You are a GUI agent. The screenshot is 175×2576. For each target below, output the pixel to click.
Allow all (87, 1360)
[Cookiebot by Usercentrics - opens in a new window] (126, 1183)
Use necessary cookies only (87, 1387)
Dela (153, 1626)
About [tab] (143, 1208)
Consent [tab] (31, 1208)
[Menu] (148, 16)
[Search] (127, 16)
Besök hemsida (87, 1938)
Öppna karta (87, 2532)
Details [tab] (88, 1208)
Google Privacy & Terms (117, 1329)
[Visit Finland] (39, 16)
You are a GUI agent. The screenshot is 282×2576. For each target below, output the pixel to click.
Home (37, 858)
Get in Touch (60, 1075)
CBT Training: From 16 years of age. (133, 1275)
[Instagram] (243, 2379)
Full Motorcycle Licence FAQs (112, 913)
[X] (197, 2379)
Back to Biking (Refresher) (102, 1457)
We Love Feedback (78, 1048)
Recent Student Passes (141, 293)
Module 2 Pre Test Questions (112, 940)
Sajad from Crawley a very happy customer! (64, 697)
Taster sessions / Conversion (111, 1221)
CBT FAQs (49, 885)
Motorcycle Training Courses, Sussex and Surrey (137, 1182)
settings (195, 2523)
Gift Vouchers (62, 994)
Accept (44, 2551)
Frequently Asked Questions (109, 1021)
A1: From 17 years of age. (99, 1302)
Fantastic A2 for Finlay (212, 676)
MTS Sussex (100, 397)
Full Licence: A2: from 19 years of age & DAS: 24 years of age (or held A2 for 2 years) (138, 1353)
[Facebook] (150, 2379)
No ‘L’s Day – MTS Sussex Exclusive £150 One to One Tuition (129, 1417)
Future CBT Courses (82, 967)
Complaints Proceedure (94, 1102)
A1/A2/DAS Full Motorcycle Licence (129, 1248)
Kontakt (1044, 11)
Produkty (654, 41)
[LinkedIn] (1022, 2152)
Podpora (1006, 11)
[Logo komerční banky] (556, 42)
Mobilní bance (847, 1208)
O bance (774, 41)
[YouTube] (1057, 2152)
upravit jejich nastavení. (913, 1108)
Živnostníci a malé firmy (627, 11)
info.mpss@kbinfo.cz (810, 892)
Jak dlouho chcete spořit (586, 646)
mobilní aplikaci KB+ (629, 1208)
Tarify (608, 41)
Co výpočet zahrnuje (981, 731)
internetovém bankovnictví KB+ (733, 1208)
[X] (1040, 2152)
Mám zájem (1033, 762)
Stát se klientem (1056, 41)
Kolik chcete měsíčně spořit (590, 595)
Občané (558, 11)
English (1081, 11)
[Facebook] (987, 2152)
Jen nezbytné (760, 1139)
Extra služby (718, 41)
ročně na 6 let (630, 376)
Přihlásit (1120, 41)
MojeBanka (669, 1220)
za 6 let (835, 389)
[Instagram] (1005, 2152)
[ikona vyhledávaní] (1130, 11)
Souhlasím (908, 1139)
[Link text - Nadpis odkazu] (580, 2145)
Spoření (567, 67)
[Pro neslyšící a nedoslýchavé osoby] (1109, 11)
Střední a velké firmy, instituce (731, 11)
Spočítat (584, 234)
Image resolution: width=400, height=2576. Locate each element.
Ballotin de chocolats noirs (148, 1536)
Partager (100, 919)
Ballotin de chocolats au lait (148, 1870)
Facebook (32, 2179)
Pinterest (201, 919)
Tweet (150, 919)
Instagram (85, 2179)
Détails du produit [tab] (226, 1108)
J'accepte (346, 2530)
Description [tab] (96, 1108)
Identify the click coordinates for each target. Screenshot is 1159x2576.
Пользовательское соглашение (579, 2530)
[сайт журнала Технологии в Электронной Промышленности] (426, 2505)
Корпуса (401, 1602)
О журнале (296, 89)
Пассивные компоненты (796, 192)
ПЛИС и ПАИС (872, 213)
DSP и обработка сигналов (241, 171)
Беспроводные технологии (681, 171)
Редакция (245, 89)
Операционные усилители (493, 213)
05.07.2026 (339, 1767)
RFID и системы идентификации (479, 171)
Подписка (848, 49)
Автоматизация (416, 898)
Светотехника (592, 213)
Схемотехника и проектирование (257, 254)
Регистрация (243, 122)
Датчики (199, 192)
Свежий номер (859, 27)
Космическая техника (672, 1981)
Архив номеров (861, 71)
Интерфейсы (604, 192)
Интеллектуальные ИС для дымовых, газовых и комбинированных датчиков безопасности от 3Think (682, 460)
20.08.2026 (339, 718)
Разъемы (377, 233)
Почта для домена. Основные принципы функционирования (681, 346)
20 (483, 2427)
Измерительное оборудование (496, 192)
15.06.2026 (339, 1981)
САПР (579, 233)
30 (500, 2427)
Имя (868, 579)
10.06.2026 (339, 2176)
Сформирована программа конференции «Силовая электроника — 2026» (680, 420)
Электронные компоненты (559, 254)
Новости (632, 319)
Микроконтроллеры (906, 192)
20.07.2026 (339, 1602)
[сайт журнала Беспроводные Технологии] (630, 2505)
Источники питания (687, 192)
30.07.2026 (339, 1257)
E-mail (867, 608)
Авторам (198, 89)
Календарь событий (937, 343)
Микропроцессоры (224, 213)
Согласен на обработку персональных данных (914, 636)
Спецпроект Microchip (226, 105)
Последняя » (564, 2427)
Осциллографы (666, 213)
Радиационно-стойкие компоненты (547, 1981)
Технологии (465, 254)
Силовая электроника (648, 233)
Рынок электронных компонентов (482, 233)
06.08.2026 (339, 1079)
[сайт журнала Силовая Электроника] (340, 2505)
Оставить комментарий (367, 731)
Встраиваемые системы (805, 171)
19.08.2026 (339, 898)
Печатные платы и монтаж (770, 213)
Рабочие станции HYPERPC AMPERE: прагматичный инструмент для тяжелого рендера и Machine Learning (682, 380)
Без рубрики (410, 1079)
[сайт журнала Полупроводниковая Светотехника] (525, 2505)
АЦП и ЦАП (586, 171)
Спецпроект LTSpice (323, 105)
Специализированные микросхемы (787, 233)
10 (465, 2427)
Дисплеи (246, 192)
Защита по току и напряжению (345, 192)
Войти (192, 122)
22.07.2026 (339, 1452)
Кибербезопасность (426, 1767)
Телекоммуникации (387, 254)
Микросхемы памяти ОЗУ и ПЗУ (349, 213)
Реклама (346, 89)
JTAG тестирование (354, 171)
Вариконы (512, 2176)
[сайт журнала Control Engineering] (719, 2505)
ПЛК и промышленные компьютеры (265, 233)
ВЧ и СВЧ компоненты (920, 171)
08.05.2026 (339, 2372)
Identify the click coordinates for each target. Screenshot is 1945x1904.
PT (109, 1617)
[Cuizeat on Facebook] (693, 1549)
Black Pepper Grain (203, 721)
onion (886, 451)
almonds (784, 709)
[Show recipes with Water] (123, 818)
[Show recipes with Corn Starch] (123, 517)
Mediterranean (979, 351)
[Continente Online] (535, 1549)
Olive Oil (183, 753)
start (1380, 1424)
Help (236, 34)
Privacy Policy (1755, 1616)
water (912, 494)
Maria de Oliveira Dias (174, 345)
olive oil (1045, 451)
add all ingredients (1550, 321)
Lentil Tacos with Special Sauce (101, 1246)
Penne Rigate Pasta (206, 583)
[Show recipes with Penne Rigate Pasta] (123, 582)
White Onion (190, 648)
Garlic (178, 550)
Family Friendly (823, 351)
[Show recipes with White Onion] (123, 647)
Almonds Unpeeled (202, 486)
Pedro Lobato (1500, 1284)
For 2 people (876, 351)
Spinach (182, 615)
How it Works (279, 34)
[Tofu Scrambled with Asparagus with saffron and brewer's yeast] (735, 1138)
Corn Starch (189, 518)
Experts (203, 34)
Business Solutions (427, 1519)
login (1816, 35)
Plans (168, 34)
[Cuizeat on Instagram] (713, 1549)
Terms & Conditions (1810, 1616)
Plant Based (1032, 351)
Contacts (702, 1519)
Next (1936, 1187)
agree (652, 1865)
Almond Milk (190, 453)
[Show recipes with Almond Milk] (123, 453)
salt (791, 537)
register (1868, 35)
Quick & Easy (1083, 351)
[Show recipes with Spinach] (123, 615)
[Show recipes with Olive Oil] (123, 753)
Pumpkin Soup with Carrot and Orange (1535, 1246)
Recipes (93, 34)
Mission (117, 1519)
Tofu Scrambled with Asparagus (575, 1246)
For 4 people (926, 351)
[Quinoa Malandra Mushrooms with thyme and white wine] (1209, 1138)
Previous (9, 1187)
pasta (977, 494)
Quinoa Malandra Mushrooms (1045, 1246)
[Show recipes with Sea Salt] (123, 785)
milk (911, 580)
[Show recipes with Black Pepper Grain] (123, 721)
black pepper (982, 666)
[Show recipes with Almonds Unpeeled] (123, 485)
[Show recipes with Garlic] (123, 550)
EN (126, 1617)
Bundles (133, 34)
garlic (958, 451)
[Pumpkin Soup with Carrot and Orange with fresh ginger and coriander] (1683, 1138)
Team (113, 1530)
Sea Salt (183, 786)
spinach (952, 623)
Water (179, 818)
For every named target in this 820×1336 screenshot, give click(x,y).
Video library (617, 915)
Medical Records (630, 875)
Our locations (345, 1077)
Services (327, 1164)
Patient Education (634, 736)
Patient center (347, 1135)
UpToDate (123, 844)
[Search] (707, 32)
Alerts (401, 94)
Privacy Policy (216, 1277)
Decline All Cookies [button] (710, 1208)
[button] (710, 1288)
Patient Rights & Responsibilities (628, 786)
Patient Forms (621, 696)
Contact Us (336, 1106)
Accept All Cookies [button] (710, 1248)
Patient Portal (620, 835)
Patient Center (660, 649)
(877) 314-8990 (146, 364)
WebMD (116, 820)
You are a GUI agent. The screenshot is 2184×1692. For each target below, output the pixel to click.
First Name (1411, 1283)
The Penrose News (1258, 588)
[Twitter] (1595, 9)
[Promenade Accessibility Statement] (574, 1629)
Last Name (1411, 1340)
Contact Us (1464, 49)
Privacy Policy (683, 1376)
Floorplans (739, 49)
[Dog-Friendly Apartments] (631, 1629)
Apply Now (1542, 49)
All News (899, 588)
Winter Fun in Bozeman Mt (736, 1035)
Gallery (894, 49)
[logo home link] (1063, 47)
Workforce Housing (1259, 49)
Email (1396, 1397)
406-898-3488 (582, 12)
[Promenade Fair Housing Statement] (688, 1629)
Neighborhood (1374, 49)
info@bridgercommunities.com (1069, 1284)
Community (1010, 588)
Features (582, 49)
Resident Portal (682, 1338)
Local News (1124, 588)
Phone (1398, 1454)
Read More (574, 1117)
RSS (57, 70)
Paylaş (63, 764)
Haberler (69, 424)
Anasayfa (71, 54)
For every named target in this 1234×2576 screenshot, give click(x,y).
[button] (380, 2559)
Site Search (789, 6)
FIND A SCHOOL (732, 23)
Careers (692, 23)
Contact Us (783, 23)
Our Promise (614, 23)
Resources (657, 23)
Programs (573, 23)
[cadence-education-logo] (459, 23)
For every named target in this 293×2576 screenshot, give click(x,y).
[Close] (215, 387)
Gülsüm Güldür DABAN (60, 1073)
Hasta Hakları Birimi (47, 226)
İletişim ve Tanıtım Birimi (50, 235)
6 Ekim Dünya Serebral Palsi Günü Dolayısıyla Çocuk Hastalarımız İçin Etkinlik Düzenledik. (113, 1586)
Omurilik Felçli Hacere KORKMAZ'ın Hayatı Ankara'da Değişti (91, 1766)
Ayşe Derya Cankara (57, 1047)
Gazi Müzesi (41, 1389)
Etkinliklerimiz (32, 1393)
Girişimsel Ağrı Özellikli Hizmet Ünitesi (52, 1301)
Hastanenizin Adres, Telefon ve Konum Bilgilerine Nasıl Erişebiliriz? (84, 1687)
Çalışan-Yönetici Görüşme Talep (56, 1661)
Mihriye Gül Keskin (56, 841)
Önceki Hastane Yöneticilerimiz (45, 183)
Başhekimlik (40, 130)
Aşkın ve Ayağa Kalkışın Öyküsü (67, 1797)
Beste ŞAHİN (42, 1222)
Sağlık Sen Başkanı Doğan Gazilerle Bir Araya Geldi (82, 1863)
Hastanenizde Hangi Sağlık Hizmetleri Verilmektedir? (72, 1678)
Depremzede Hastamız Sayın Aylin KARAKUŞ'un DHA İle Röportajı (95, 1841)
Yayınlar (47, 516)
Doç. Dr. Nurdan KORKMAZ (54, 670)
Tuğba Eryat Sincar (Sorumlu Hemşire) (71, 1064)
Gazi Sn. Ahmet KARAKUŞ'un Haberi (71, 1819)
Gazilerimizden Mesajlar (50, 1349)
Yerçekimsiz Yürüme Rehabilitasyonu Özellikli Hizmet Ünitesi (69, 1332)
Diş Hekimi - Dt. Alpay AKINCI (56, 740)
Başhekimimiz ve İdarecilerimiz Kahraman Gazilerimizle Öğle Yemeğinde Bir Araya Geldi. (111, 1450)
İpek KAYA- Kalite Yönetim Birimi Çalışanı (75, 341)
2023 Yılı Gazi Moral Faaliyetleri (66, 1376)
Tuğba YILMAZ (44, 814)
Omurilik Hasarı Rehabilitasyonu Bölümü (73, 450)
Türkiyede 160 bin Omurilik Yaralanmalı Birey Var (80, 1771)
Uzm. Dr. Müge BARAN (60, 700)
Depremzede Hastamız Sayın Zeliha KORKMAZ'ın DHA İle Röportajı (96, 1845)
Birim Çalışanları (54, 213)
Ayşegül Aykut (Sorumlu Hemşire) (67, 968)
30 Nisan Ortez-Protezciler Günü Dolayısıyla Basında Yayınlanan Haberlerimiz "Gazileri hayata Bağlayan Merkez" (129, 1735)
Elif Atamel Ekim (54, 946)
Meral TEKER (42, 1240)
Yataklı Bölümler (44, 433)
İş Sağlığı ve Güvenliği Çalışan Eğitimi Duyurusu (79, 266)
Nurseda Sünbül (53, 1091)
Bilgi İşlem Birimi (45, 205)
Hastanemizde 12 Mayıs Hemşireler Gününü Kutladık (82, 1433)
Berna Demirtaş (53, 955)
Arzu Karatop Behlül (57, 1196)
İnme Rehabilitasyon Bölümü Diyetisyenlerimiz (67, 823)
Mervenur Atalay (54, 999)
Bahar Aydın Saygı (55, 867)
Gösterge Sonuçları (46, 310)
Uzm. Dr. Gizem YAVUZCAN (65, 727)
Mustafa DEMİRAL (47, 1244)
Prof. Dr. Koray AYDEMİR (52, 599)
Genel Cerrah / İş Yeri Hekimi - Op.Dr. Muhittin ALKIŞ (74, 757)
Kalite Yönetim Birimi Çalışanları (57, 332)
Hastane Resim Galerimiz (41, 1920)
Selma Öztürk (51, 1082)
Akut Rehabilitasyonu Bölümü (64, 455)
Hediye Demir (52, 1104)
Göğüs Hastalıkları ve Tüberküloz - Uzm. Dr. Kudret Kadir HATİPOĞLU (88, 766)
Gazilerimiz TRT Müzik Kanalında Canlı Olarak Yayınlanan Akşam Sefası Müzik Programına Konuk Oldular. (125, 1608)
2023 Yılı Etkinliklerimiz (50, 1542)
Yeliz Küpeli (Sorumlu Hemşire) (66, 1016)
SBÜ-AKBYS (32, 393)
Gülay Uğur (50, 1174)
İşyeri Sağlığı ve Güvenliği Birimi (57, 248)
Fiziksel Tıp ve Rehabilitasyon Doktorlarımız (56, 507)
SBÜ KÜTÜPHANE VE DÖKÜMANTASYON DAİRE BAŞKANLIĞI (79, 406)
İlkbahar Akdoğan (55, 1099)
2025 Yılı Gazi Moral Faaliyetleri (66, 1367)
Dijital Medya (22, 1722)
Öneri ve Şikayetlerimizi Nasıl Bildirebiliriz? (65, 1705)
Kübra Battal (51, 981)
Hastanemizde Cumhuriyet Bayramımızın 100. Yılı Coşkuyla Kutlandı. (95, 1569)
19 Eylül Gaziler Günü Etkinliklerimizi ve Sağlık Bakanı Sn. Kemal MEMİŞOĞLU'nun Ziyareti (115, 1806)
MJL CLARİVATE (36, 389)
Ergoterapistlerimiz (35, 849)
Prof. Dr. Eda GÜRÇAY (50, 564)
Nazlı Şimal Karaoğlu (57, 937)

- _Instructions to follow_: In the listing above, locate the line containing "Depremzede Hastamız Sayın Zeliha" and the line containing "Arzu Karatop Behlül (57, 1196)". Extract those two lines and every line between them, exactly as written, and only those.

- _Output for this exercise_:
Depremzede Hastamız Sayın Zeliha KORKMAZ'ın DHA İle Röportajı (96, 1845)
Birim Çalışanları (54, 213)
Ayşegül Aykut (Sorumlu Hemşire) (67, 968)
30 Nisan Ortez-Protezciler Günü Dolayısıyla Basında Yayınlanan Haberlerimiz "Gazileri hayata Bağlayan Merkez" (129, 1735)
Elif Atamel Ekim (54, 946)
Meral TEKER (42, 1240)
Yataklı Bölümler (44, 433)
İş Sağlığı ve Güvenliği Çalışan Eğitimi Duyurusu (79, 266)
Nurseda Sünbül (53, 1091)
Bilgi İşlem Birimi (45, 205)
Hastanemizde 12 Mayıs Hemşireler Gününü Kutladık (82, 1433)
Berna Demirtaş (53, 955)
Arzu Karatop Behlül (57, 1196)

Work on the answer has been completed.